* **Document extract**

____

The Truth About Cats and Water

Southie_Cats-and-water-blog.jpgCats and water? You probably think of a cartoon image where a startled kitty scrambles to get away from a bath, but the truth about cats and water is a bit more complicated.

You just have to watch your own cat play with a dripping tap or a full water dish to realize that, well, cats may not be totally opposed to the liquid stuff after all. While it's unusual for a pet cat to seek out submersion in water, there are some breeds who tend to like swimming and bathing more than others.

Do Genetics Play a Role in Whether Cats Like Water?

Let's look at wild cats—the animals our domestic pets are descended from—to better understand how cats handle water. Big cats in warm climates will often use water as a way to cool off, but those in cold climates avoid water because it can prevent their coats from holding in warmth.

Domestic breeds that are directly descended or mixed with cats who like water, like the Bengal and Savannah breeds, tend to be fine with a swim. A breed called the Turkish Van seems to actually delight in going for a swim. As well, felines without tails, like the Manx and Japanese Bobtail, seem to also like water—perhaps in connection with whatever genetic mutation creates the short tail.

Can Cats Be Trained to Like Water?

As long as they don't need to get wet, many cats like to be near the water. Your pet may like to perch on the edge of the bathtub while a family member soaks or hang out near your hot tub. But that's a far cry from wanting to jump in.

"It's uncommon for a #cat to seek out submersion in water, but some breeds like swimming & bathing more than others." TWEET THIS

If your cat is strongly opposed to getting wet, there's probably not much you can do to force the issue. Some pet owners use positive reinforcement and/or clicker training to entice their kitties into water, but for most people, that's not a battle worth fighting.

Cats that already show an interest in water may be trained to perform activities like swimming and skiing. Some cats seem to enjoy unconventional activities that put them close to the water, like Max in Minnesota who loves to journey by paddleboard. But these behaviors are not usually the norm for domestic cats.

Do Cats Ever Need a Bath?

For those cats who dislike getting wet, is there ever a time when you may need to override their displeasure and go for a bath? Fortunately, cats rarely need you to clean them. Healthy cats can use their tongues to effectively clean their fur, but in some circumstances or for some types of kitties, baths are sometimes required.

____

* **What you need to do**
**A.** In the article on cats and water, which breed seems to actually delight in going for a swim?
**B.** Repeat the article on cats and water from "You just have" to "and bathing more than others.".
**C.** For each statement, say yes or no according to the article on cats and water, and quote the deciding words: (i) Big cats in cold climates avoid water. (ii) Healthy cats need their owners to bathe them regularly. (iii) Manx cats seem to dislike water.

____

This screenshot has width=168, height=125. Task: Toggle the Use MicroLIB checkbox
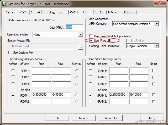pyautogui.click(x=91, y=41)
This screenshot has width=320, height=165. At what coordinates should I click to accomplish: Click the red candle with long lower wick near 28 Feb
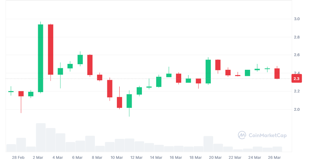[x=21, y=94]
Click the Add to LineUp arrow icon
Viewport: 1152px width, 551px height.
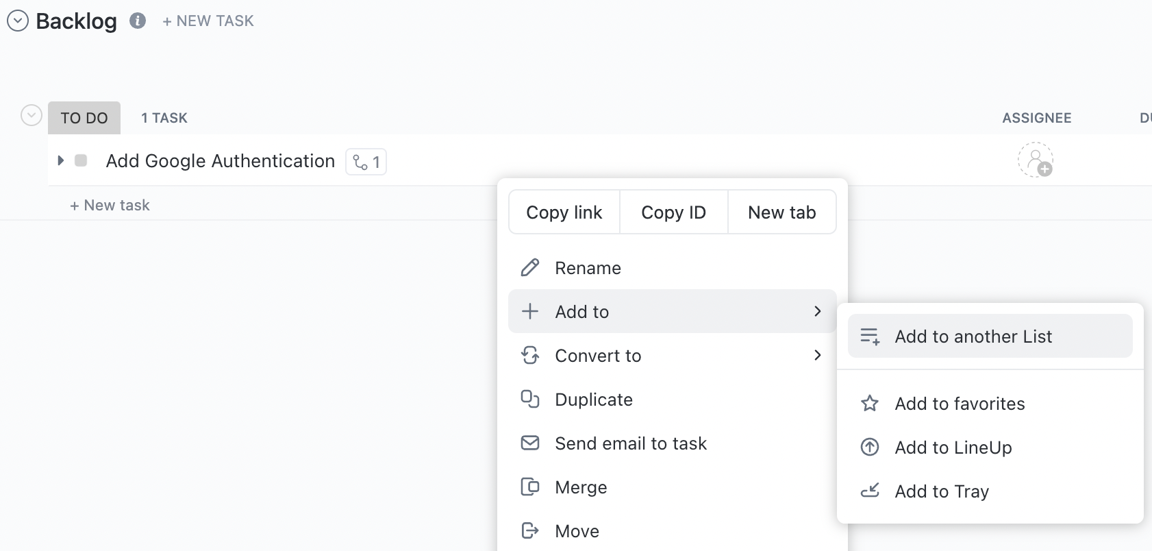(870, 448)
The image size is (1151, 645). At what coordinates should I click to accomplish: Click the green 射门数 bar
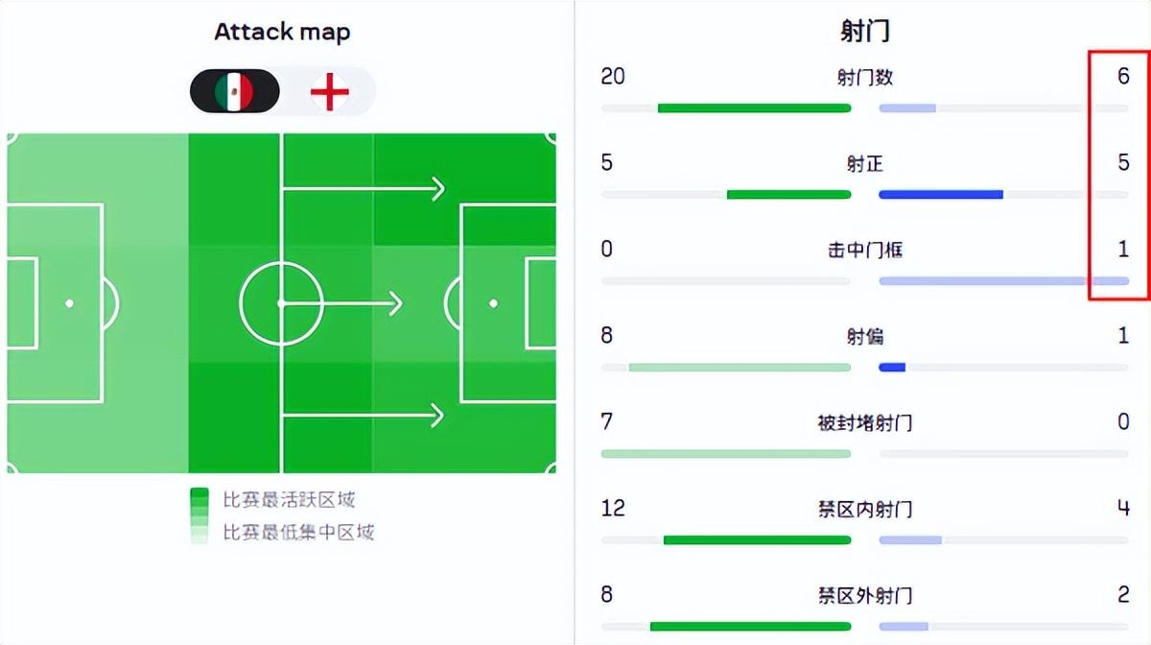[x=754, y=108]
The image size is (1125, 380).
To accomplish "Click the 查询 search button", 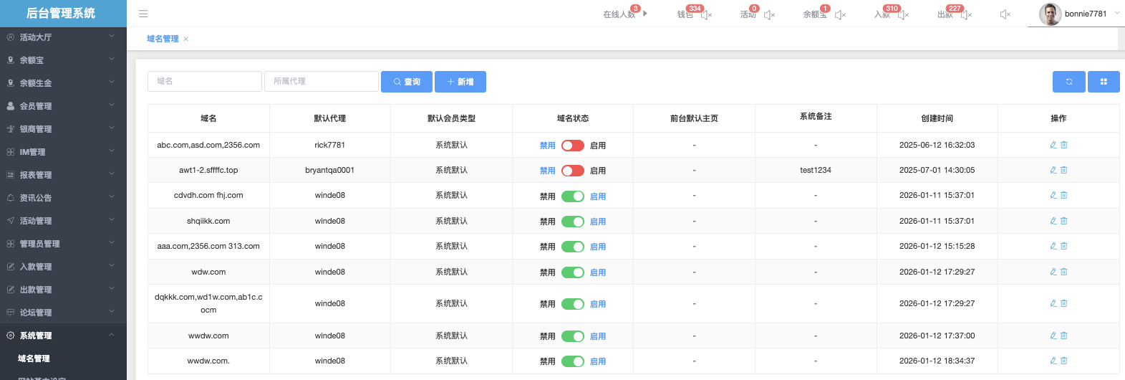I will click(x=406, y=82).
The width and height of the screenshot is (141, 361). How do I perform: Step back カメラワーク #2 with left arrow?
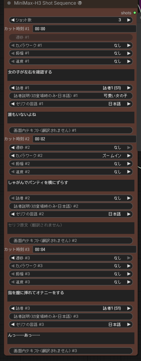tap(13, 156)
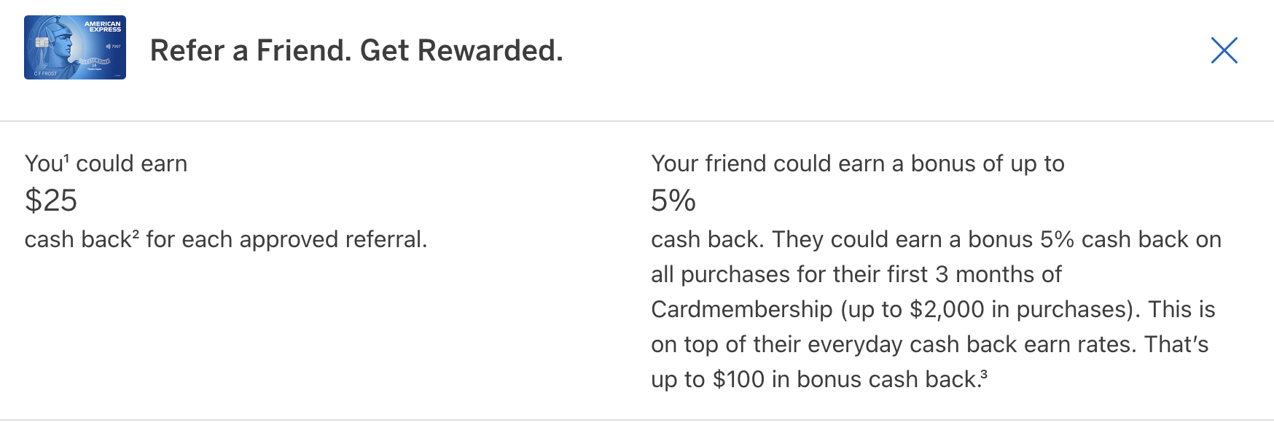Open footnote 2 after "cash back"
Screen dimensions: 1274x436
[x=136, y=233]
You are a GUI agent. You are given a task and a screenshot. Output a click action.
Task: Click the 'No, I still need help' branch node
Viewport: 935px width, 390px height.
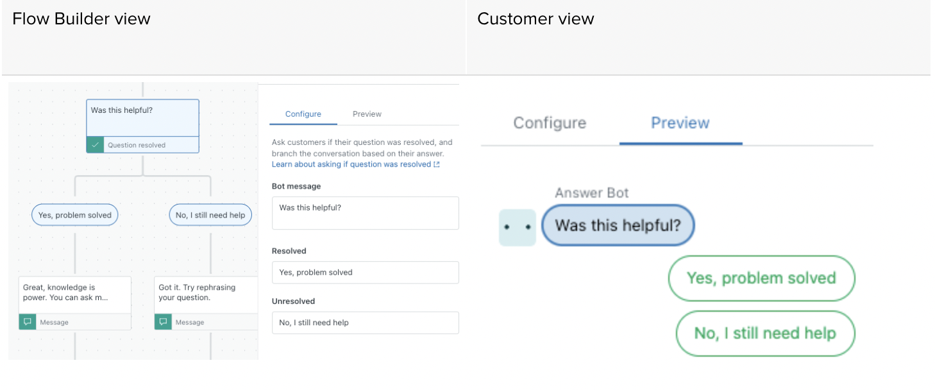[x=210, y=214]
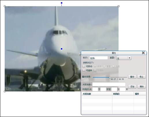Select the top-left resize handle of the video

pyautogui.click(x=5, y=6)
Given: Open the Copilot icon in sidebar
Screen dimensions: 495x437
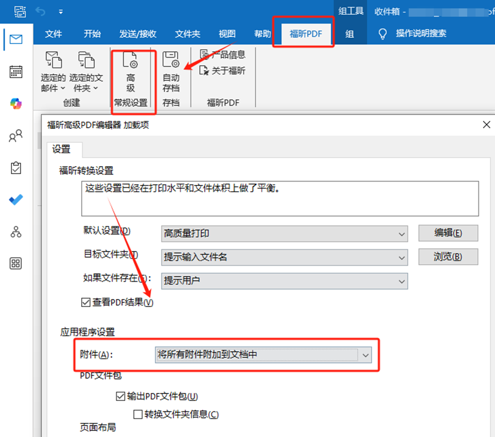Looking at the screenshot, I should tap(16, 104).
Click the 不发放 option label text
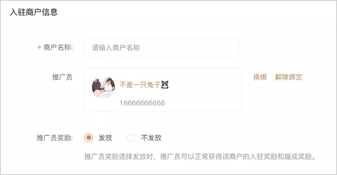The width and height of the screenshot is (337, 175). [x=151, y=138]
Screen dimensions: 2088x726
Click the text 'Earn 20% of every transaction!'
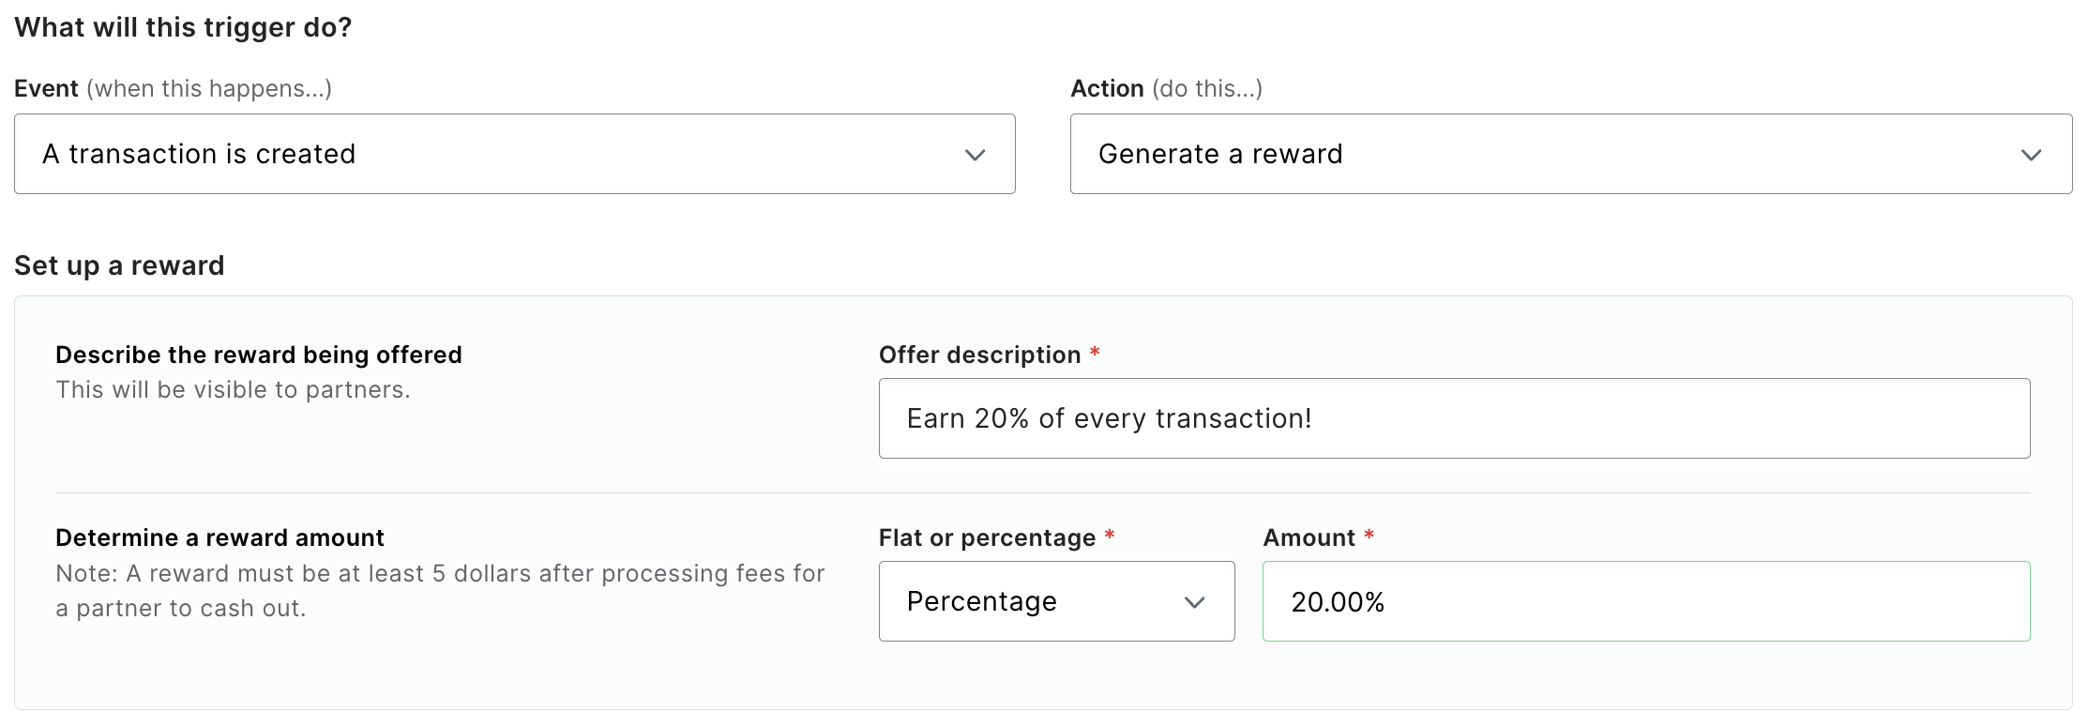click(x=1107, y=418)
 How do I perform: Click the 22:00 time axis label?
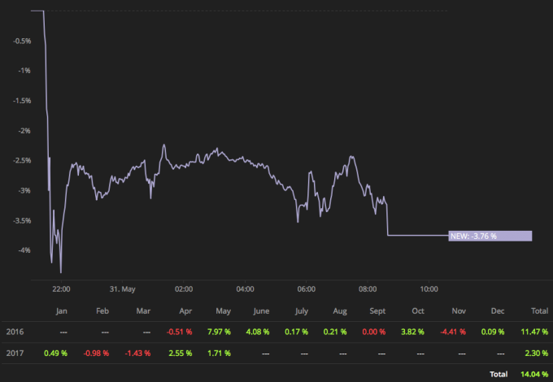coord(61,289)
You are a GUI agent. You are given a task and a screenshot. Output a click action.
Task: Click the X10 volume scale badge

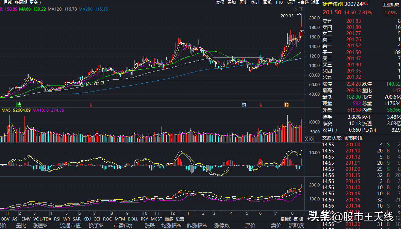[308, 139]
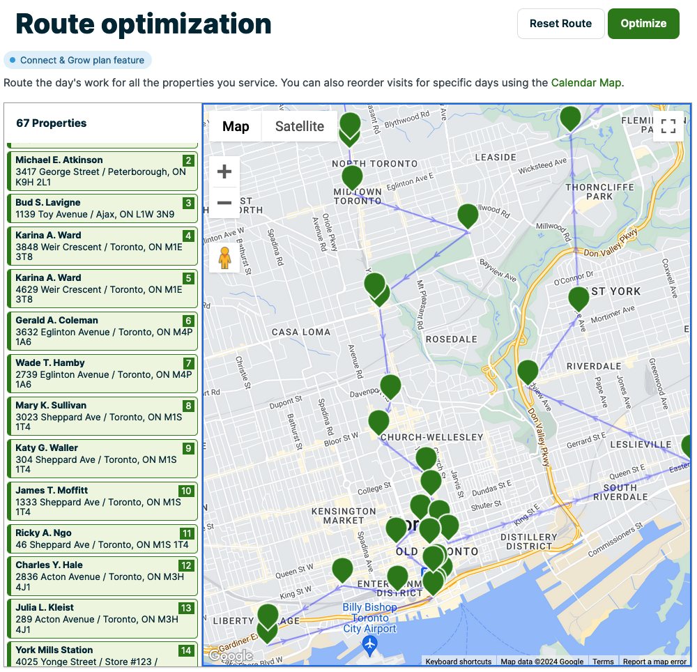Click the topmost marker near Leaside
The image size is (697, 672).
(x=569, y=119)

____

* **Numbered answers**
**A.** The Turkish Van.

**B.**
You just have to watch your own cat play with a dripping tap or a full water dish to realize that, well, cats may not be totally opposed to the liquid stuff after all. While it's unusual for a pet cat to seek out submersion in water, there are some breeds who tend to like swimming and bathing more than others.

**C.**
(i) Yes: "those in cold climates avoid water because it can prevent their coats from holding in warmth."
(ii) No: "Fortunately, cats rarely need you to clean them."
(iii) No: "felines without tails, like the Manx and Japanese Bobtail, seem to also like water"